This chapter covers the following topics:

  • Things to consider when analyzing source data for BI applications

  • The difference between the systems analysis phase of a traditional methodology and the business-focused data analysis performed during this step

  • Top-down logical data modeling, including project-specific logical data models, integrated enterprise logical data models, and data-specific business meta data components gathered during the logical data modeling process

  • Bottom-up source data analysis, including how to apply three sets of transformation rules to the source data: technical data conversion rules, business data domain rules, and business data integrity rules

  • The responsibilities for data archeology, data cleansing, and data quality enforcement, plus the need to triage (prioritize) data-cleansing activities

  • Brief descriptions of the activities involved in data analysis, the deliverables resulting from those activities, and the roles involved

  • The risks of not performing Step 5

Things to Consider

Source Data

Do we know where the source data resides? In what systems? In what files? In what databases?

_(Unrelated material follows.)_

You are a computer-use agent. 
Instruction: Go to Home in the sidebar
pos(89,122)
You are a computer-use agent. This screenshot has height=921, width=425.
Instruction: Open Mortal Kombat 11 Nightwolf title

Are there multiple potential sources for the same data?

Has the requested source data already been modeled ?

How current is the business meta data on those models?

Have the data owners ratified the business meta data?

Do we know who the data owners are? Who has authority over the source data?

Is there any other type of documentation available for the requested source data? Is it current and complete?

Where is that documentation? In a meta data repository? In programs? In manuals?

Data Quality

Do we know how clean the source data is?

How clean does the data have to be according to our business representative?

Will that be clean enough for other knowledge workers, business analysts, and business managers who will use the same data?

Do we know who they are?

Where do we get the business rules for the data? From the data owners? From the business representative on the project?

Data Cleansing

Have data errors already been documented by other project teams ? If so, where is that documentation?

Who would know what the known data errors are?

Are codes being translated inside operational programs? If so, in which programs?

Does a code translation book exist for encoded fields?

Do we already know which data is critical, which is important, and which is insignificant (for data-cleansing triage purposes)?

Operational systems are developed as stovepipe automation solutions for individual business units and not as support for the executive decision-making process. Therefore, operational systems are not designed to integrate or reconcile with each other in order to provide a consistent cross-organizational view. BI applications, on the other hand, are designed to do just that ”provide integrated and reconciled business data to the business community.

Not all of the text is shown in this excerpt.